Le message a été lâché en un mot, comme une provocation : « SOON » (“bientôt”). Samedi, Katie Miller — épouse de Stephen Miller, directeur de cabinet adjoint à la Maison-Blanche — a publié sur X une image du Groenland teintée aux couleurs du drapeau américain. Une publication sans valeur officielle, mais suffisamment symbolique pour raviver, en quelques heures, une vieille crispation diplomatique entre Washington et Copenhague.

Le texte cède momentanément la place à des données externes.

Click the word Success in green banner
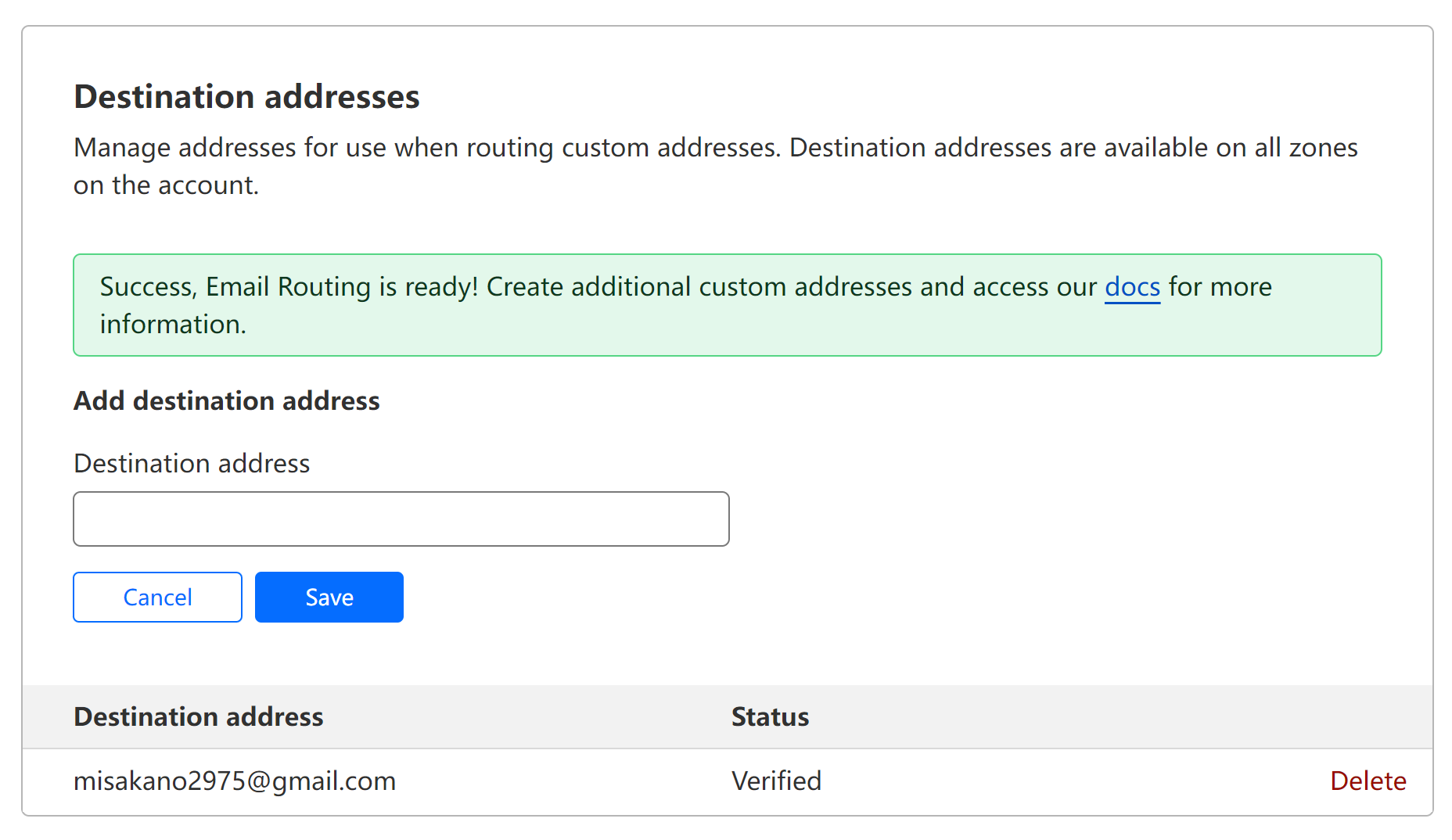(146, 287)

La réaction danoise n’a pas tardé. Dimanche, l’ambassadeur du Danemark aux États-Unis, Jesper Møller Sørensen, a répondu publiquement en rappelant que les deux pays sont des alliés proches… mais qu’une ligne rouge ne se discute pas : le “respect total de l’intégrité territoriale” du Royaume du Danemark, Groenland compris.
Cette séquence s’inscrit dans un contexte déjà électrique. Fin décembre, Donald Trump a relancé le dossier groenlandais en nommant un “envoyé spécial” pour ce vaste territoire autonome sous souveraineté danoise : le gouverneur de Louisiane Jeff Landry. Une décision interprétée à Copenhague comme une manière de remettre sur la table, par petites touches, l’idée d’un Groenland “américain”, que le Danemark et les autorités groenlandaises rejettent fermement.
Le timing, enfin, a jeté de l’huile sur le feu : la publication de Katie Miller intervient le même week-end qu’une opération américaine spectaculaire au Venezuela, dont l’onde de choc nourrit — chez certains observateurs — la crainte d’une diplomatie de puissance davantage décomplexée, en quête de ressources et de positions stratégiques.
À ce stade, il ne s’agit pas d’une annonce d’État. Mais l’épisode confirme une chose : le Groenland, carrefour arctique et territoire à forte valeur stratégique, reste un sujet hautement inflammable… et Copenhague veut le faire savoir, sans ambiguïté.